Extrait du texte:
================================

Les Lundis.
Par Louis-Joseph Delanglade*.
Eric Zemmour a certes su imposer l’approche civilisationnelle du problème de l’immigration de sorte que plus personne ne devrait pouvoir à l’avenir en faire l’économie. Toutefois, il ne sera pas au second tour face au président sortant, nous donnant ainsi – bien malgré nous – un peu raison : « Peut-être […] verrons-nous sa « cote » s’effondrer, décevant tous ceux que sa fulgurante progression dans les sondages fait déjà rêver. » (« Le grand perturbateur », JSF, 4 octobre 2021). Très vite, le spectacle de sa campagne en a rappelé une autre, celle menée durant l’été 1965, contre De Gaulle, sur les côtes de la Méditerranée, par le brillantissime Jean-Louis Tixier-Vignancour, avocat qui avait défendu Céline et Salan mais surtout orateur aux inoubliables accents épiques et lyriques. Certains, jeunes à l’époque, y ont cru jusqu’au bout, d’autant que les sondages étaient alors plutôt rares et moins sûrs qu’aujourd’hui. Résultat : 5,2 %. Désillusion et consternation dans le camp national(iste). C’est donc en vain qu’Eric Zemmour flattait la foule immense du Trocadéro : « Vous êtes 100 000 ! 100 000 Français qui ne reculent devant rien ! 100 000 Français qui sont fiers de leur pays ! 100 000 Français qui veulent écrire l’Histoire ! » Oui, mais 100 000 militants et/ou convaincus : pour accéder au second tour, il lui aurait fallu plus de huit millions de bulletins déposés par cette masse d’anonymes qu’on appelle un électorat !
Eric Zemmour n’a réuni en fait que la fine fleur de « l’extrême-droite » française. Pourra-t-il maintenant atteindre son objectif de recomposition post-électorale à droite en faisant tomber les barrières politiciennes ? Ce sera vraiment difficile, d’autant que la prochaine assemblée sera encore élue au scrutin majoritaire à deux tours. De plus, cela présuppose plutôt la défaite finale d’une Marine Le Pen pour laquelle il a malgré tout appelé à voter, après avoir répété que, n’ayant gagné ni en 2012 ni en 2017, elle ne gagnerait jamais : ni en 2022, ni même en 2027 ou 2032 ! Arcanes de « l’extrême droite »…
C’est pourtant elle qui a obtenu les fameuses huit millions de voix. Comme en 2017 donc, ce qu’il a été si longtemps raisonnable de prévoir est donc advenu. Comme en 2017, cela a causé des manifestations hostiles et plus ou moins violentes. Comme en 2017, s’est affirmé le soutien explicite à M. Macron de la quasi-totalité des figures du monde politicien, mais aussi de la presse, des syndicats et des « associations ». Comme en 2017, s’arrogeant un insupportable magistère moral, de nombreux sportifs, artistes ou intellectuels ont signé tribunes et pétitions en sa faveur. Comme en 2017, etc. Est-ce à dire que le résultat, c’est-à-dire la réélection de M. Macron, est acquis ? Non, bien sûr, même si le bon sens incite à penser que, si la victoire de Marine Le Pen est forcément possible, davantage d’ailleurs qu’en 2017, elle demeure plutôt peu probable.

================================

Lignes extraites:
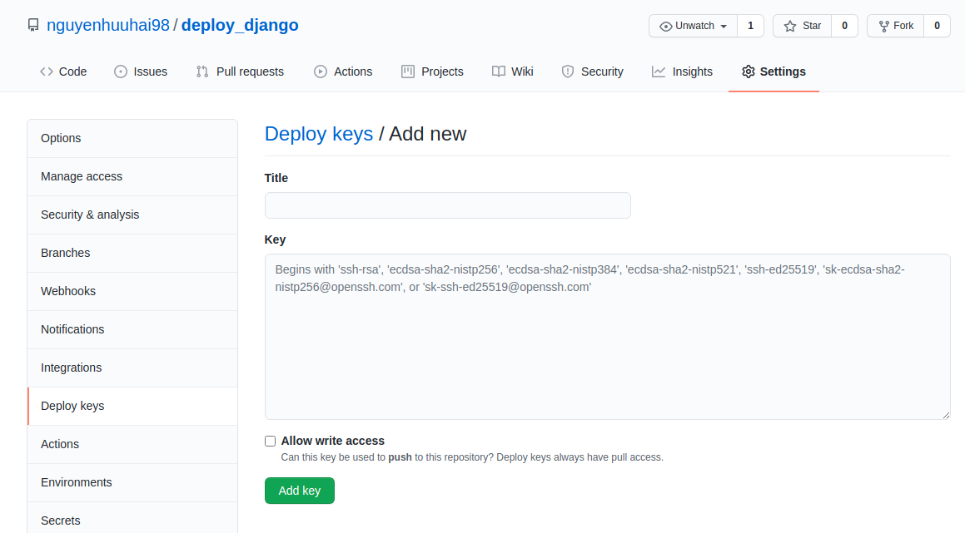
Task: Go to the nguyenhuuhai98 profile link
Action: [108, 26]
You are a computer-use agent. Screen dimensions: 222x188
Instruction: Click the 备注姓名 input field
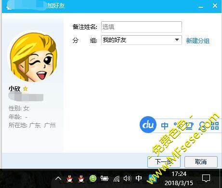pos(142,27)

================================

Tâche à réaliser:
Reprenez la chronique sur l'élection présidentielle de 2022 en la poursuivant après sa dernière phrase. Les lignes ne sont d'aucune utilité ici.

Réponse au problème:
Peu probable d’abord en raison du front républicain même un peu mou auquel elle fait face. À force de (sur)jouer à se faire peur, les anti-Le Pen finissent toujours par semer le doute et l’inquiétude. Paradoxalement, même les sondages et analyses d’opinion qui semblent la conforter pourraient jouer contre elle en confortant davantage le doute et l’inquiétude : on nous dit que cette fois-ci pourrait bien être la bonne pour elle dont l’image personnelle se serait améliorée, elle dont les réserves de voix seraient importantes, elle qui devancerait même M. Macron sur certains points chers aux citoyens-électeurs (notamment les retraites et le pouvoir d’achat).
Peu probable ensuite parce qu’on peut se demander, à quelques jours de l’élection, si elle tiendra jusqu’au bout : son premier ennemi pourrait bien être elle-même. On pense ici au débat de mercredi. Celui de 2017 avait montré les limites de Marine Le Pen, lui faisant perdre de surcroît 6% d’intentions de vote. Sera-t-elle meilleure qu’elle-même en 2017 ? On peut quand même l’espérer. Mais meilleure que M. Macron en 2022, on n’ose l’espérer.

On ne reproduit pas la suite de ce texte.